Using the last count and the current length of the text, the delta (the difference) is computed and fed to the chart. This updates the chart, and the chart is then blitted onto the widget — a QWidget is a paintdevice, after all.

    def paintEvent(self, ev):
        p = QPainter(self)
        bitBlt(self, 0, 0,
               self.currentGraph,
               0, 0,
               self.w,
               self.h)

class TestWidget(QWidget):

    def __init__(self, *args):
        apply(QWidget.__init__, (self,) + args)
        self.setGeometry(10, 10, 50, 250)
        self.pixmap = TypoGraph(0, self.width(), self.height())
        self.timer = self.startTimer(100)

    def paintEvent(self, ev):
        bitBlt(self, 0, 0, self.pixmap, 0, 0, self.width(), self.height())

    def timerEvent(self, ev):
        self.pixmap.update(whrandom.randrange(0, 300))
        bitBlt(self, 0, 0, self.pixmap, 0, 0, self.width(), self.height())

if __name__ == '__main__':
    a = QApplication(sys.argv)
    QObject.connect(a,SIGNAL('lastWindowClosed()'),a,SLOT('quit()'))
    w = TestWidget()
    a.setMainWidget(w)
    w.show()
    a.exec_loop()
      

Finally, this is some testing code, not for the TypoMeter class, which can only work together with Kalam, but for the TypoChart class. It is difficult to use the unit testing framework from Chapter 14 here— after all, in the case of graphics work, the proof of the pudding is in the eating, and it's difficult to assert things about pixels on the screen.

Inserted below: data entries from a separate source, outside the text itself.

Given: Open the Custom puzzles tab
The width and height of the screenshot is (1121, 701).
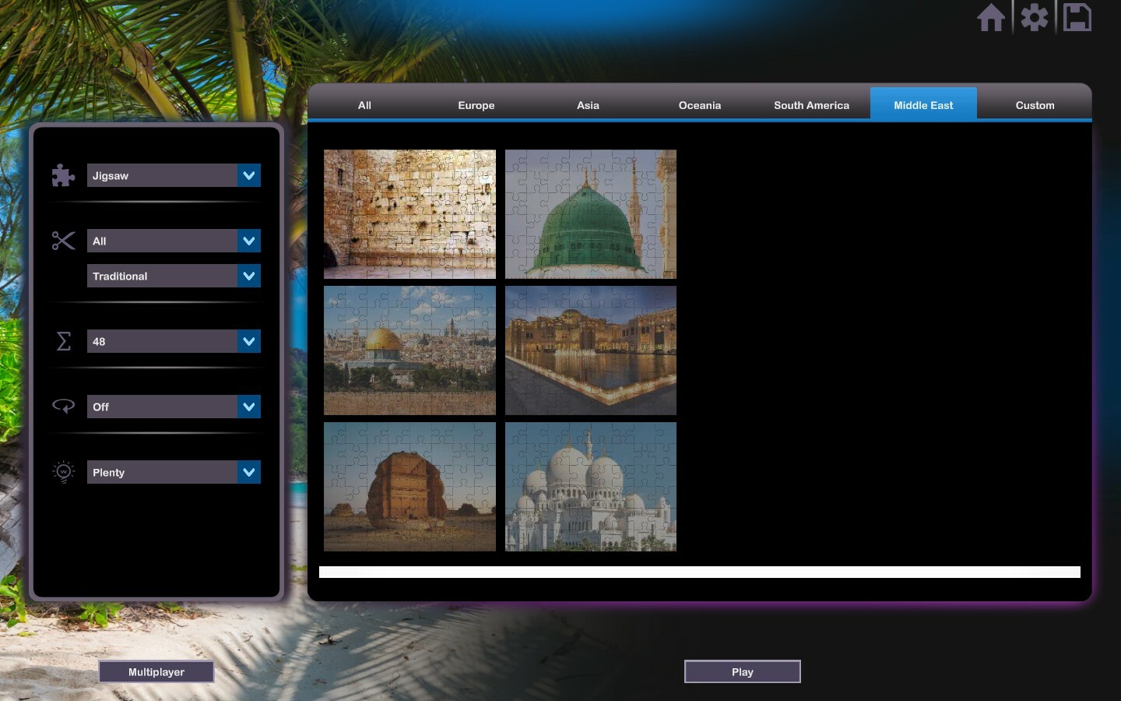Looking at the screenshot, I should tap(1035, 105).
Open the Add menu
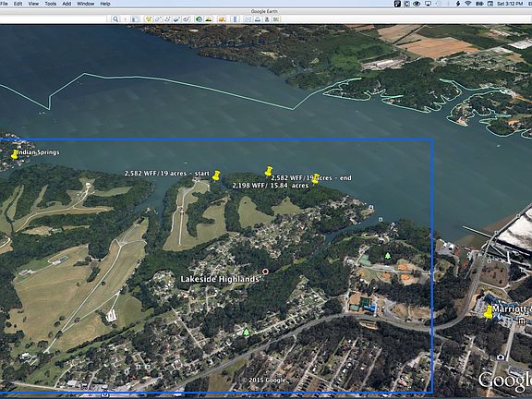This screenshot has width=532, height=399. (67, 4)
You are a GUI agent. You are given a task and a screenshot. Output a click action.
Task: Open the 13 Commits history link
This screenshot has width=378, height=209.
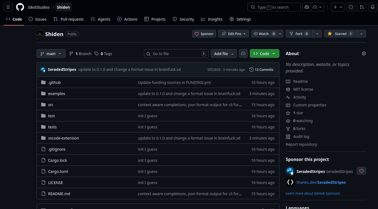tap(261, 70)
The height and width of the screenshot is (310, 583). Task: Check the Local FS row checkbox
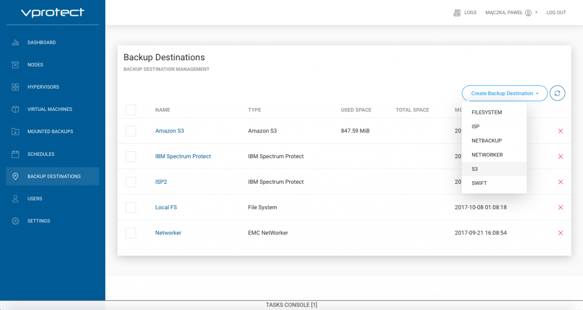click(131, 208)
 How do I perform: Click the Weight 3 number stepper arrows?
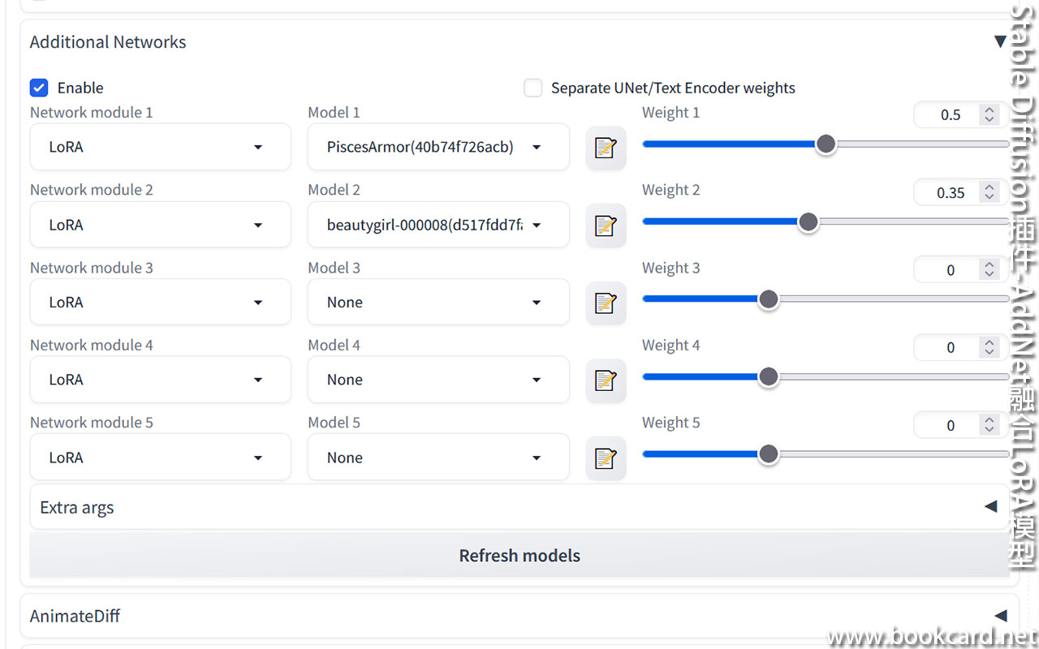tap(989, 270)
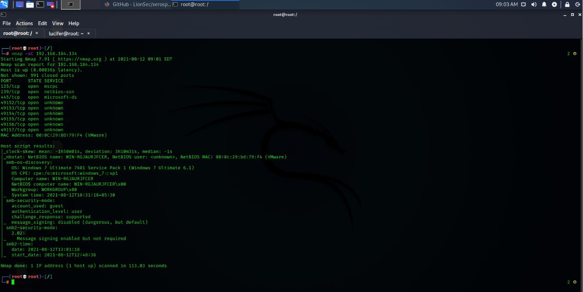Click the lock screen icon

pos(567,5)
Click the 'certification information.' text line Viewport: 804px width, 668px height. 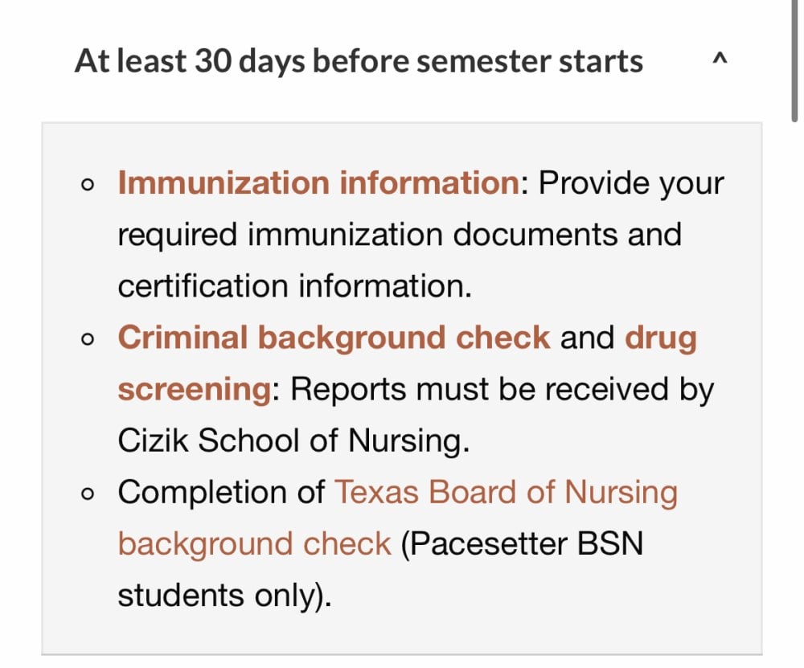click(294, 285)
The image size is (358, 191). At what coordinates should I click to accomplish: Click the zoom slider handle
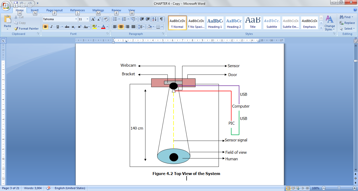point(339,188)
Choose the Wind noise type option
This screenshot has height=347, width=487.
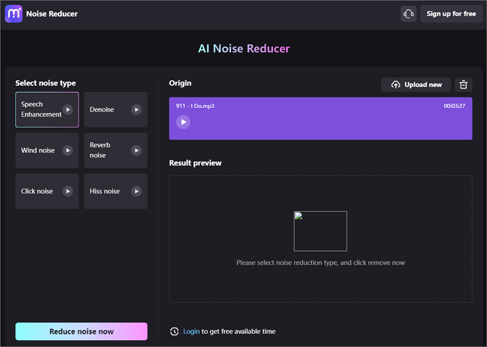(38, 151)
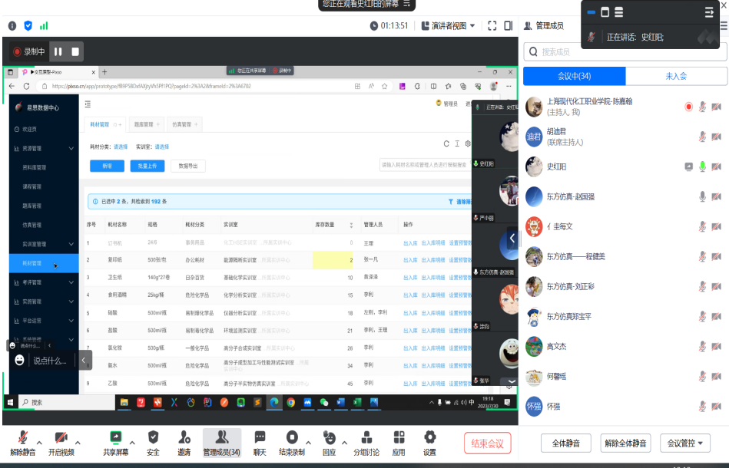Expand options arrow beside 共享屏幕
The height and width of the screenshot is (468, 729).
point(132,443)
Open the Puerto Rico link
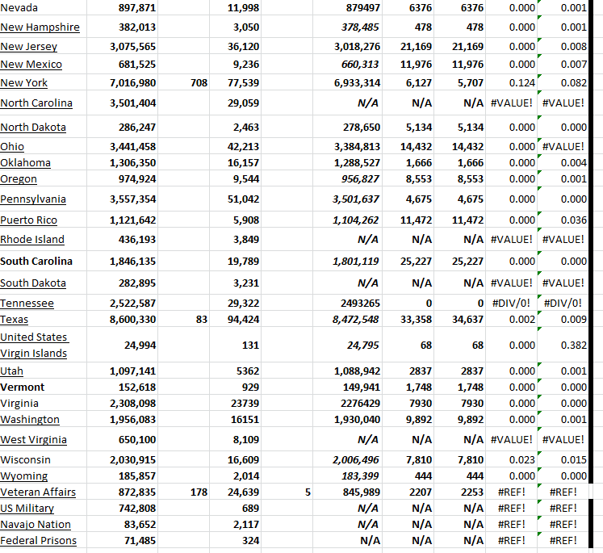603x553 pixels. [x=29, y=220]
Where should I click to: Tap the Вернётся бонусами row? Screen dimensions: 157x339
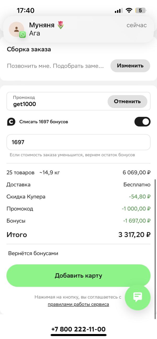[33, 253]
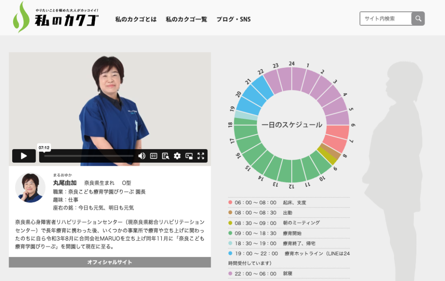This screenshot has width=445, height=281.
Task: Enter fullscreen video mode
Action: tap(201, 156)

The code to show the type-o-meter on screen is interesting, since it shows how you can destructively delete a widget. The QAction that provides the menu option "show type-o-meter" is a toggle action, and changing the toggle emits the toggled(bool) signal. This is connected to the following function (in kalamapp.py:

    def slotSettingsTypometer(self, toggle):
        if toggle:
            self.typowindow = TypoMeter(self.docManager,
                                        self.workspace,
                                        100,
                                        100,
                                        self,
                                        "type-o-meter",
                                        Qt.WType_TopLevel or Qt.WDestructiveClose)
            self.typowindow.setCaption("Type-o-meter")
            self.typowindow.show()
        else:
            self.typowindow.close(TRUE)
      

Destroying this popup-window is important, because you don't want to waste processing power on a widget that still exists and is merely hidden. The character picker popup we will create in the next section will be hidden, not destroyed.